= Exercise directions =
Extract each line of the entries below that contains the string "pixels", copying every such line in full.

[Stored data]

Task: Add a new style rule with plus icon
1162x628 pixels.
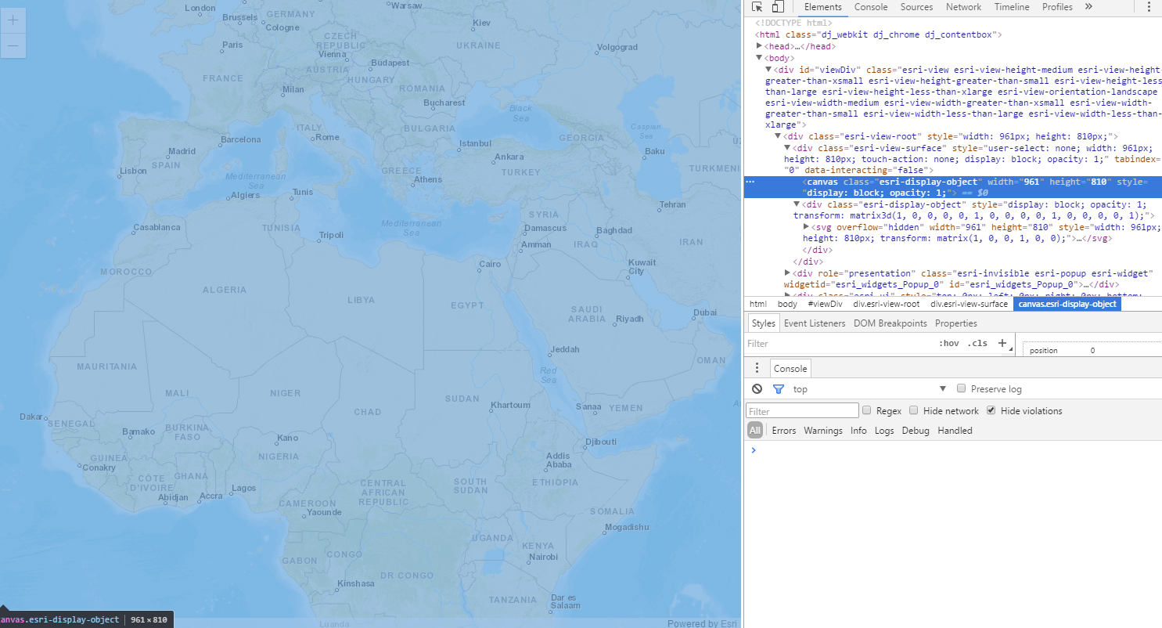Action: point(1002,343)
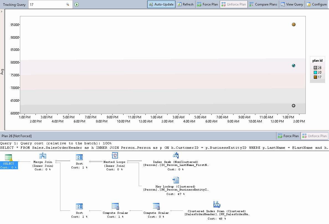The image size is (329, 224).
Task: Run the tracked query with the green arrow
Action: click(x=76, y=4)
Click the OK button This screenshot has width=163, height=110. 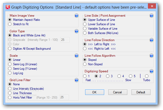[x=95, y=92]
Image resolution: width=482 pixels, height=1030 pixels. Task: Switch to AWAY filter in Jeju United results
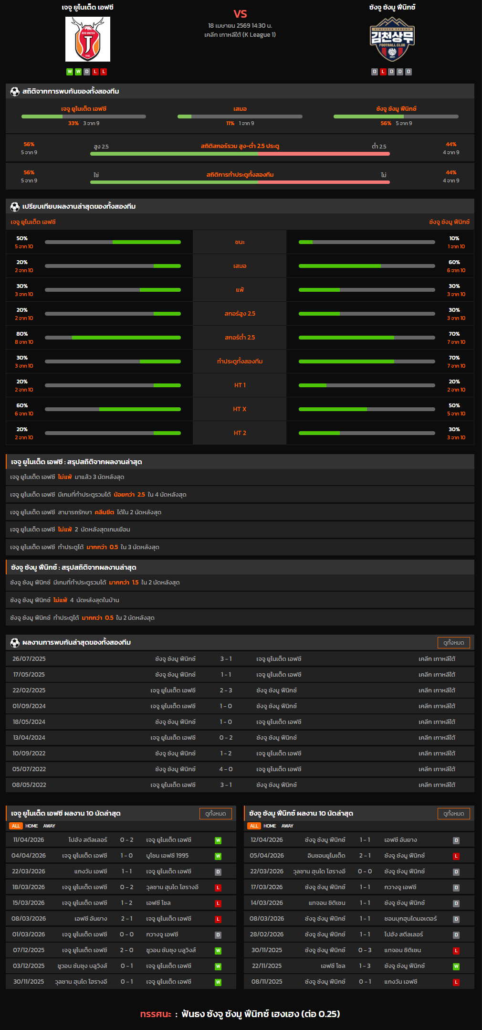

= Output of the task =
1162x628 pixels.
Image resolution: width=482 pixels, height=1030 pixels. Task: Switch to AWAY filter in Jeju United results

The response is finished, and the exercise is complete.